Modern vision-language models (VLMs) excel at many multimodal tasks, yet their grasp of temporal information in video remains weak and, crucially, under-evaluated. We probe this gap with a deceptively simple but revealing challenge: judging the arrow of time (AoT)-whether a short clip is played forward or backward. We introduce AoT-PsyPhyBENCH, a psychophysically validated benchmark that tests whether VLMs can infer temporal direction in natural videos using the same stimuli and behavioral baselines established for humans. Our comprehensive evaluation of open-weight and proprietary, reasoning and non-reasoning VLMs reveals that most models perform near chance, and even the best lag far behind human accuracy on physically irreversible processes (e.g., free fall, diffusion/explosion) and causal manual actions (division/addition) that humans recognize almost instantly. These results highlight a fundamental gap in current multimodal systems: while they capture rich visual-semantic correlations, they lack the inductive biases required for temporal continuity and causal understanding. We release the code and data for AoT-PsyPhyBENCH to encourage further progress in the physical and temporal reasoning capabilities of VLMs.

Paper Structure

This paper contains 28 sections, 3 figures, 7 tables.

Figures (3)

  • Figure 1: Overview of the arrow-of-time (AoT) task. Humans identify the AoT for both forward and backward playbacks with high accuracy; however, VLMs perform substantially worse and exhibit a label-prediction bias, preferring Forward (see Section \ref{['sec:label_prediction_bias']}).
  • Figure 2: Left: a backward video clip (category: Put). Top-Right: Qwen2.5VL-72B Multi-step CoT reasoning. Bottom-Right: Gemini-2.5-Pro's self-explained reasoning trace. Qwen2.5VL-72B correctly identified the event in the scene and made a valid assumption, but failed to observe that the event was reversed which led to an incorrect conclusion.
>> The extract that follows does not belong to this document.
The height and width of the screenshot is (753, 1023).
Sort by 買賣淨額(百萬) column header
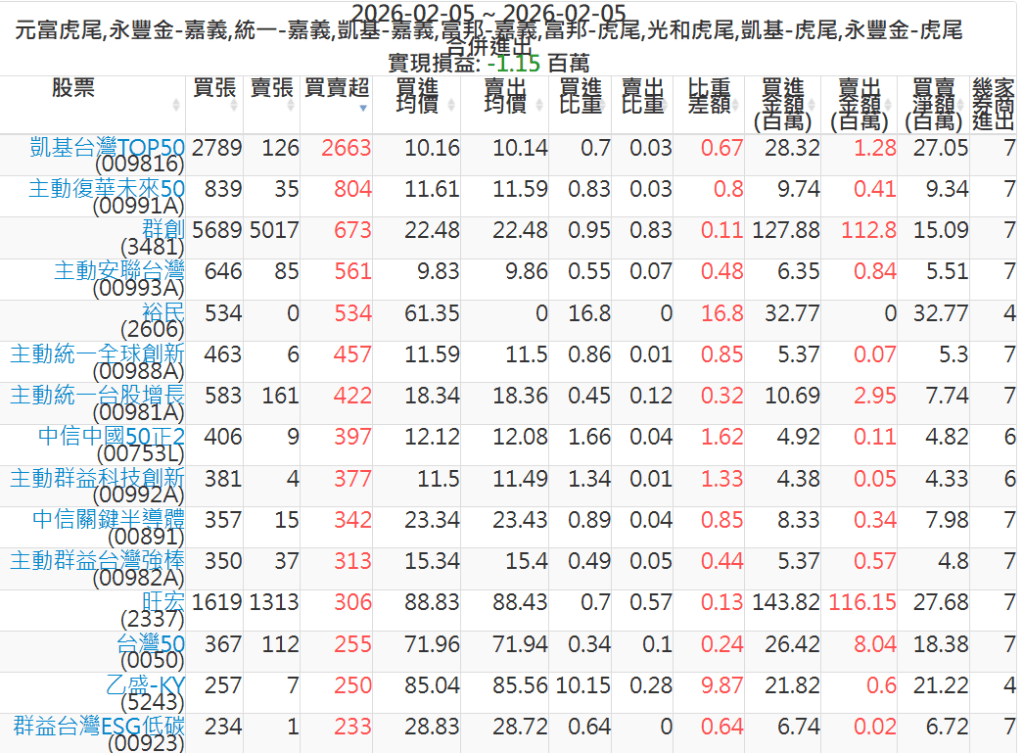coord(934,104)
In contrast, Gemini-2.5-Pro correctly detected the reversal of the event in Step 2 based on a valid assumption it made in Step 1.
  • Figure 3: Per-category comparison on AoT-PsyPhyBENCH across three representative models. Cosmos-reason1-7B (zero-shot; best open-weight in this setting), GPT-4.1 (zero-shot; best proprietary and best overall model in this setting), and Gemini-2.5-Pro (zero-shot, low-reasoning effort; best model across all settings), and humans: (a) forward F1 (left), (b) backward F1 (middle), and (c) overall accuracy (right). Humans remain consistently high across all categories and both directions ($\approx$ 80-100%). In contrast, VLMs show substantial gaps. Backward detection is the most challenging, revealing a forward-direction bias (with Cosmos-reason1 as a notable exception, showing comparatively strong backward F1).